Tüm dünyada ilgiyle izlenen How I Met Your Mother dizisinin Ted Mosby’si Josh Radnor’un ilk yönetmenlik ve senaristlik deneyimi olan “Happythankyoumoreplease”, iyi kotarılmış senaryosu, başarılı oyuncu seçimi ve bir ilk film için hiç de fena olmayan yönetimi ile 2010 yılında eleştirmenler tarafından bolca övgü aldı. Filmde dibe vurmuş bir yazarın ve çevresindekilerin yaşamlarından kesitler paralel olarak ele alınıyor. Josh Radnor’ın başrolü üstlendiği yapımda aktöre Malin Akerman ve Kate Mara eşlik ediyor.
Aktörlük kariyerine yirmili yaşlarının sonunda başlayan Radnor bazı önemli dizilerde yan roller aldıktan sonra asıl şöhrete 2005 yılında izleyiciyle buluşan ve 7 sezondur başarısını koruyan How I Met Your Mother dizisiyle kavuştu. Dizideki rol arkadaşlarının aksine kendi filmini yapma hayallerini hayata geçirmeye çalışan Radnor 2010 yılında bağımsız bir yapım olan Happythankyoumoreplease ile izleyicinin karşısına çıktı. Film ABD’de büyük bir gişe başarısı yakalayamasa da bağımsız sinemaya verdiği destekle bilinen saygın Sundance Film Festivali’nden bir ödül ve bir adaylıkla dönmeyi başardı.

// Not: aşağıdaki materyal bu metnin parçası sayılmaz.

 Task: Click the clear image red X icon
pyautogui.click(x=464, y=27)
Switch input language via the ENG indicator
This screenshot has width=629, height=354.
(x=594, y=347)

Romantik Komedi tarzını seven izleyicilerin keyifle izleyeceği filmin elbetteki eksileri mevcut. Bunlardan ilki filmi ağır bir How I Met Your Mother etkisi altında olması. New York’ta geçen filmde kullanılan planlar size oldukça tanıdık gelecek. Öte yandan Ted Mosby karaterinin zıttı yaratılmaya çalışılmış olsa da ana karakter Sam Wexler, oldukça benzer bir hüviyet kazanmış. Öyle ki zaman zaman diğer karakterlerin kendisine “Ted” diye seslenmesini bekliyorsunuz. Ancak Radnor’un bu tuzağa düştüğünü varsaymak da pek akla yatkın değil. Bunu izleyicinin tanıdığı ve sevdiği bir karakteri göz ününe sermek ve daha çok yakınlık kurmasını sağlamak amacıyla kasten yapması daha mantıklı gözüküyor. Buna Sam karakterinin giyim tarzının Ted karakteri ile birebir uyum göstermesini ve filmde sık sık detaylarla bunun vurgulanmasını örnek gösterebiliriz.
Filmin senaryosuna gelirsek aslında kalıp olarak bir yeniliğin bulunmadığını görmekteyiz. Ancak eğer amaç romantik komedi yapmak ise Josh Radnor’un bunun altından başarıyla kalktığını söyleyebiliriz. Hikayede işlenmesi zor olan birbirinden bağımsız paralel örgü sistemi kullanılmış ki, bu çok da göze batmıyor. Ancak senaryo yazımında “işlevsiz sahne” ve “eksik anlatım” tuzaklarına düşüldüğü de gözden kaçmıyor.
Sonuç olarak bir bağımsız yapım ve ilk film olarak Happythankyoumoreplease filmini başarılı saymak doğru olur. İzlemesi keyifli ve vaat ettiğini veren bir film… Josh Radnor içinse yüz ağartıcı bir deneme olduğunu görmekteyiz. Keza Radnor ikinci filminin yapımcılığını üstlendi ve Zac Efron, Elisabeth Olsen gibi yıldızlarla kamera karşısına geçti. Önümüzdeki yılların aktör için başarılarla dolu olması sürpriz olmayacak gibi görünüyor.